Director Tab >> Content Security Tab

Director Tab >> Content Security Tab (Reference)

Company Preferences >> Director Tab >> Content Security Tab
Company Preferences >> Director Tab >> Content Security Tab

The Content Security Tab of the Director Tab managed how your Ticketing Site can and cannot be included in another site via iFrames.

xFrame Option

The options are:

  • OFF
    • Doesn't include headers at all
    • Everyone can put your site in an iframe
  • SAMEORIGIN
    • Only the exact same domain can use iframes
  • DENY
    • No one can put your site in an iframe OR
    • Specify any number of URLs that you would like to use (which includes same domain in addition to what you specify)

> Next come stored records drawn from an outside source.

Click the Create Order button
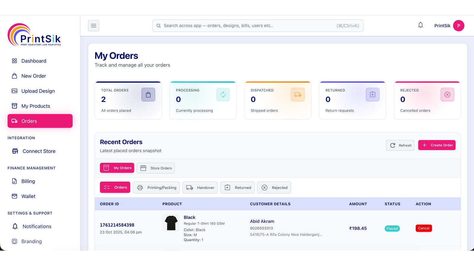Image resolution: width=474 pixels, height=266 pixels. tap(437, 145)
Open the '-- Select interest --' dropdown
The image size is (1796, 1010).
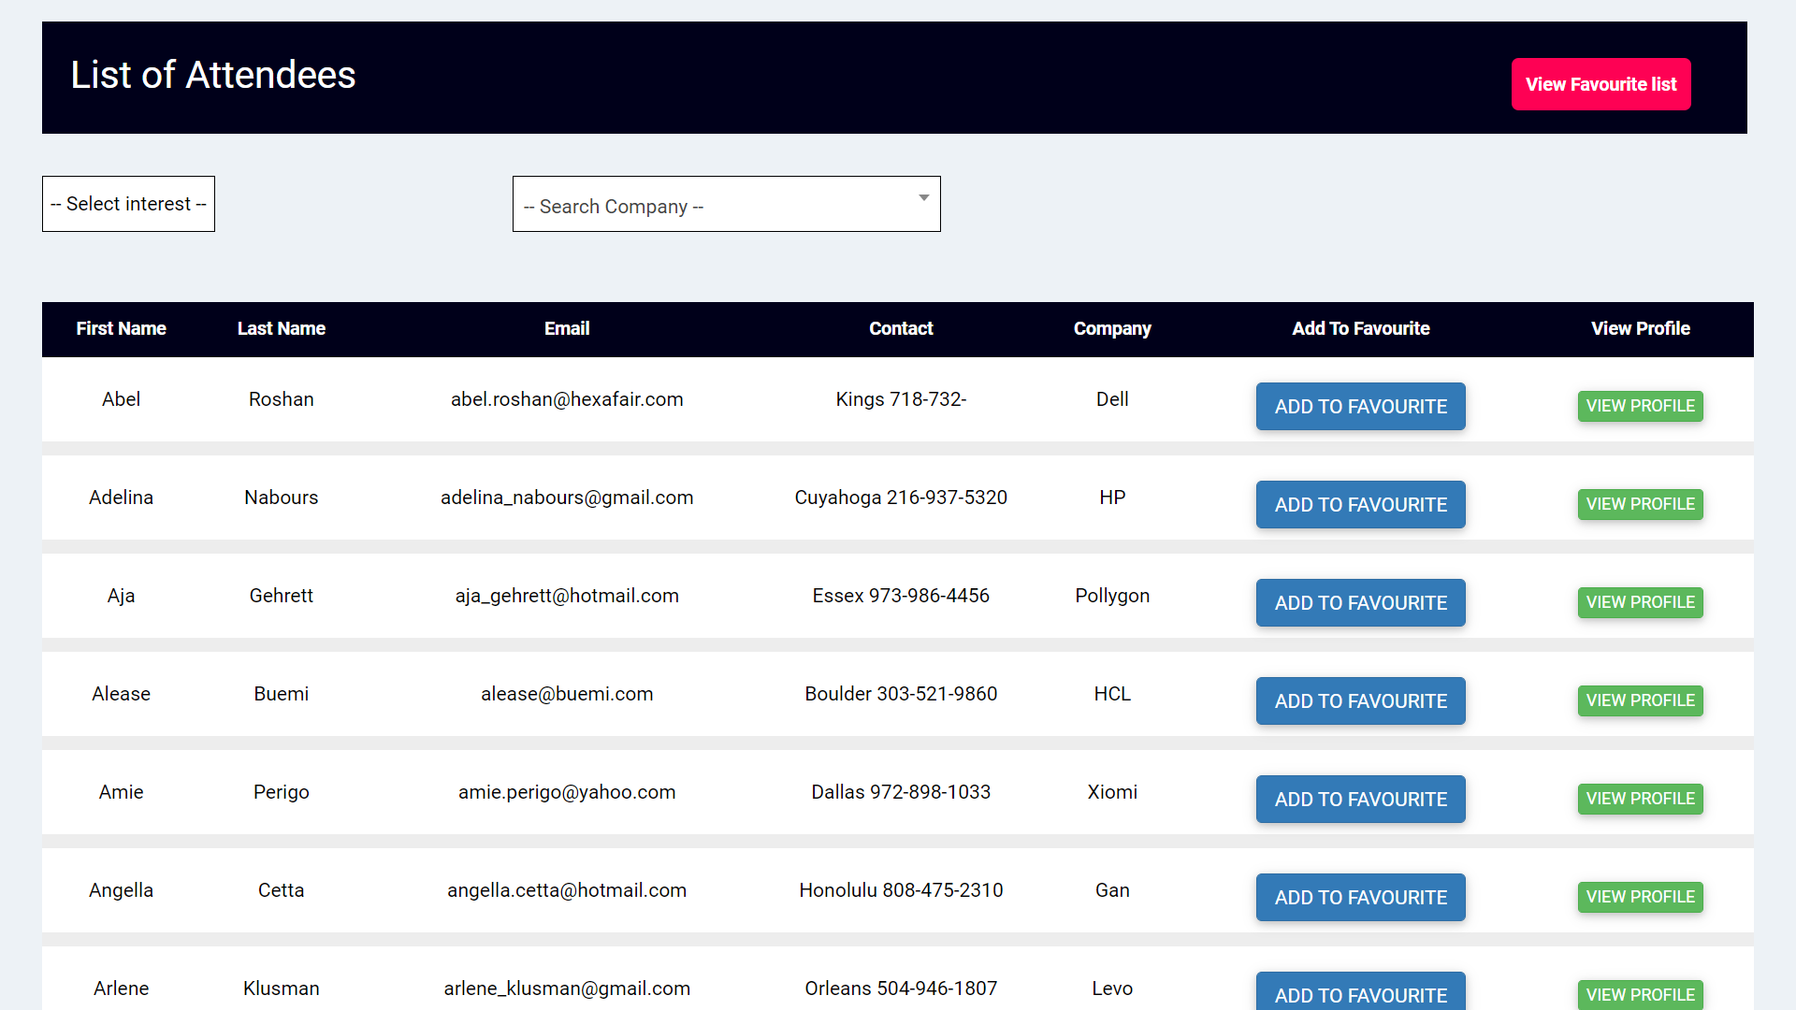pyautogui.click(x=128, y=204)
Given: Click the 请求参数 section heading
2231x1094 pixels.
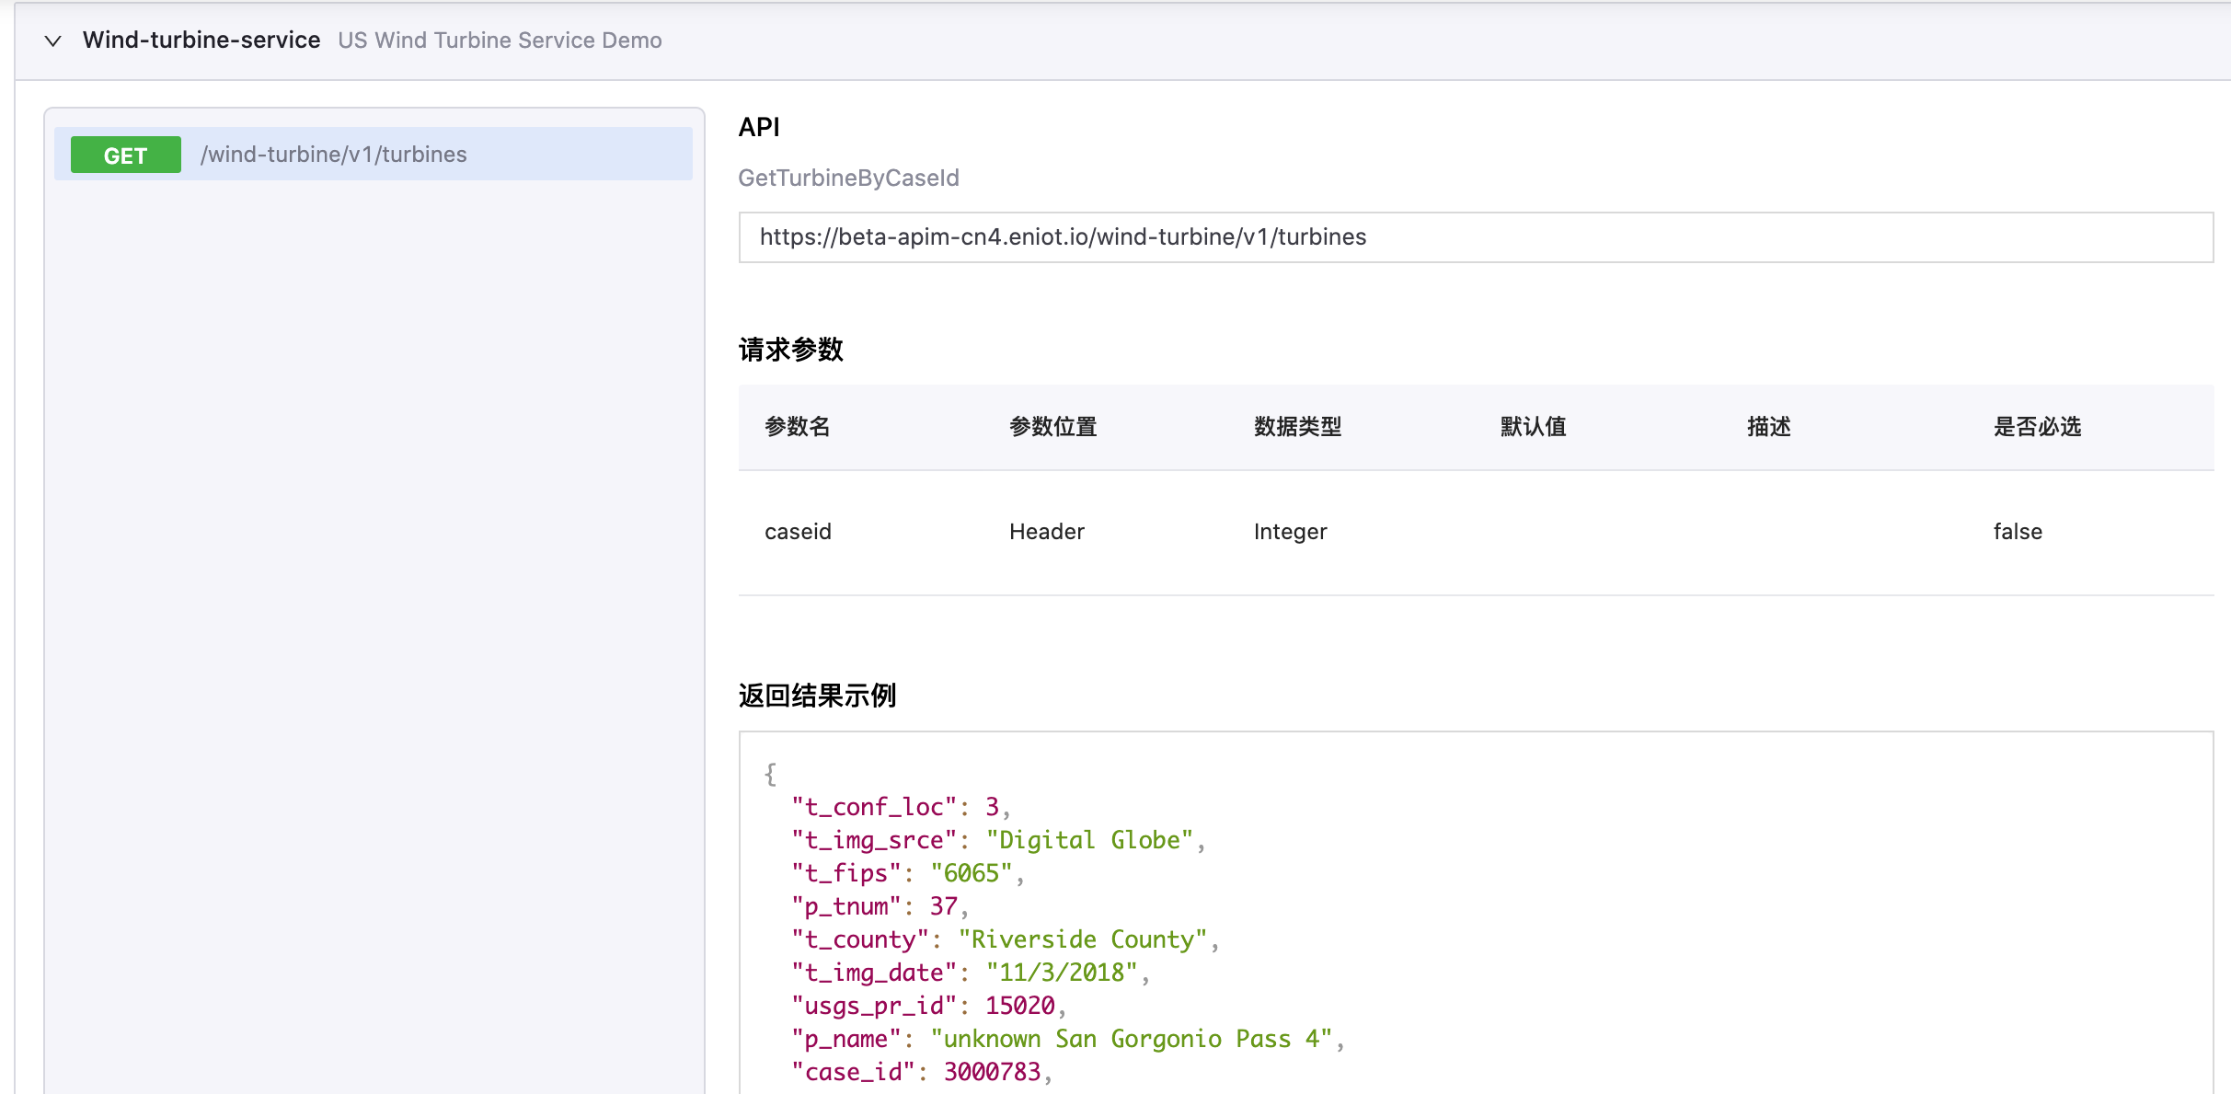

The implementation works by using the more modern Content-Security-Policy HTTP header, but it still includes the X-Frame-Options HTTP header both to pass your PCI test and to support legacy browsers.

Unfortunately, the X-Frame-Options HTTP header does not support specifying multiple domain names, so in that case, older browsers will only be able to see iframes if they are from the same domain even if you specify multiple domains in Theatre Manager.

We are passing both Content-Security-Policy and X-Content-Security-Policy and using Content Security Policy 1.0. This gives support in most browsers so the fallback issues are limited to a very small number of browsers.


Allowable URLs

When a list of allowable URLs is specified, enter the URLs that you want in this space, separated with a comma.